No lily-muffled hum of a summer-bee,
But finds some coupling with the spinning stars;
No pebble at your foot, but proves a sphere;
No chaffinch, but implies the cherubim:
And,–glancing on my own thin, veined wrist,–
In such a little tremour of the blood
The whole strong clamour of a vehement soul
Doth utter itself distinct. Earth’s crammed with heaven,
And every common bush afire with God:
But only he who sees, takes off his shoes…”
Elizabeth Barrett Browning
From Book Seven of Aurora Leigh

…which reminds me that God is everywhere, equally in the tiniest, most fragile detail, as in the mightiest force. Somehow that is greatly comforting, although it means He is really all alone… but somehow that’s comforting too… which reminds me of a song by my meditation teacher:

“In atom and in pollen and in human frames
my life abides.
All beauty am I, immutable am I.
I drink my ambrosia all alone.“
Sri Chinmoy
Translation of Anute Renute

Today Maureen F has put a caption to her latest masterpiece:

“Though we travel the world over to find the beautiful, we must carry it with us or we find it not.”
Ralph Waldo Emerson

Food for thought…

LIFE Voices: Going Wild In China

Tuesday, March 20th, 2007

There seems to be a bit of a conservation theme going on in this blog at the moment, and it’s about to be perpetuated. A new monthly podcast has been released this week. The subtitle is what caught my eye first: The Extraordinary in Everyday Life. Smacks of serendipity to me, let’s have a look.

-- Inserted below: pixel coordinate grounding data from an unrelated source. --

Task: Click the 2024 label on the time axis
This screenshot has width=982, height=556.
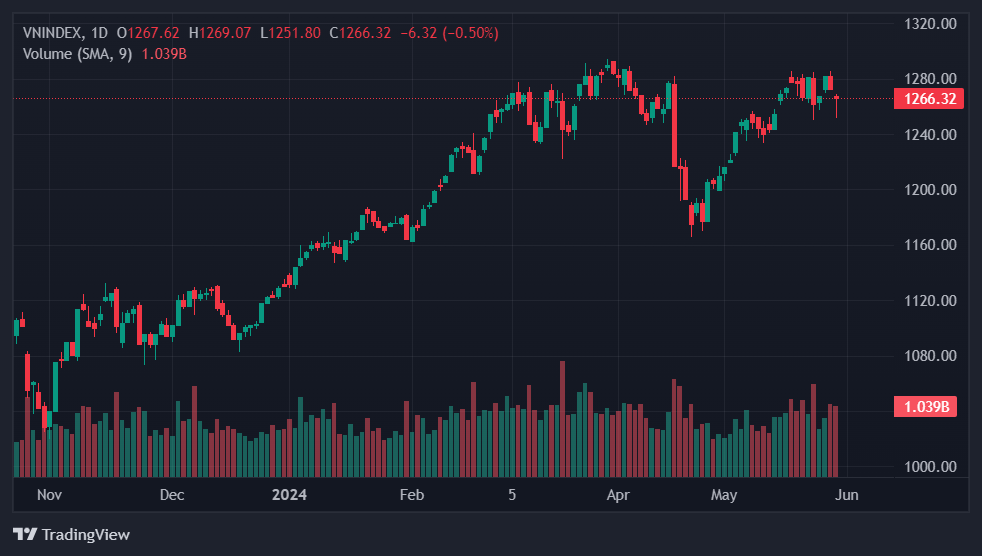Action: [290, 495]
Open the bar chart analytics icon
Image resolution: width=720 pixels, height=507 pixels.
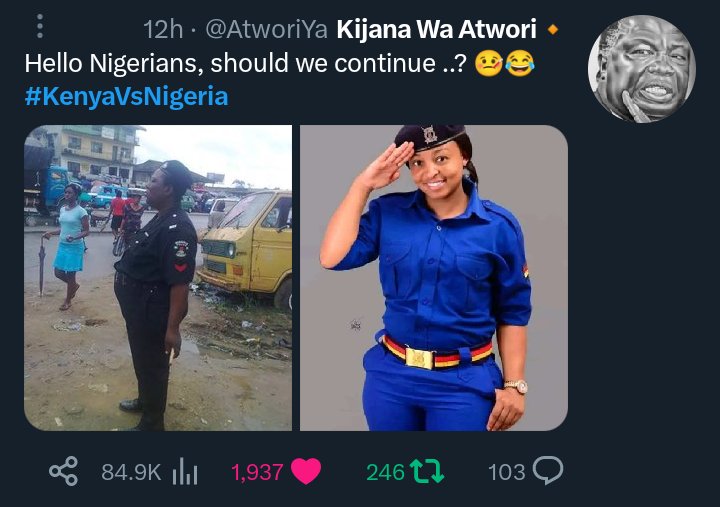click(x=185, y=472)
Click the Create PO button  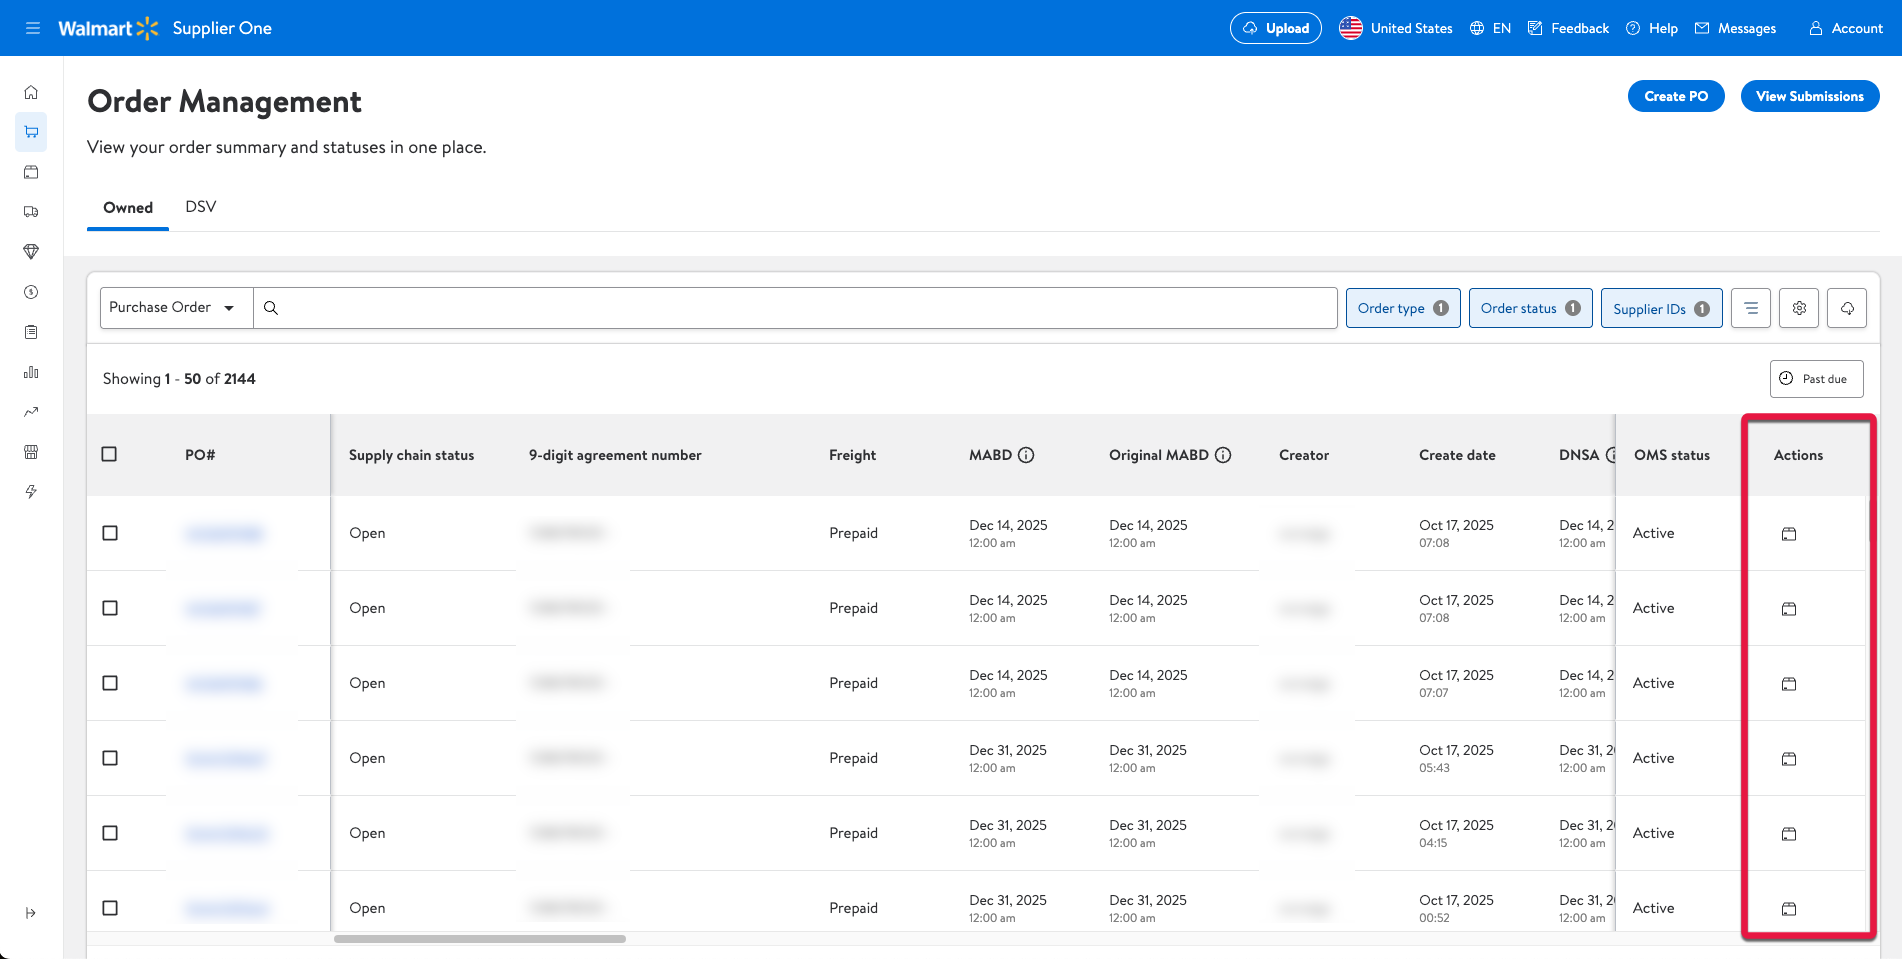(1675, 96)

Episode I is about Dr. Josef Margraf, a German biologist who went to China and didn’t come back. It all started with a rare species of banana in a Buddhist monastery, but now he cultivates over a hundred different types of plant, by replicating their natural rainforest environments. In his own words:

“Our goal is to reverse the trend of destruction and eventually design systems that look exactly like the old rainforest that has been cut down by logging companies, that have been replaced by rubber plantations and sugar cane plantations. We wish to reverse this trend to come back to a rainforest that is actually useful.”

Dr Margraf says his work has not only led him to discoveries in nature but also discoveries in himself. Furthermore, he has been amazed by the profound success of his project, which he calls Tian Zi, or Seeds of Heaven.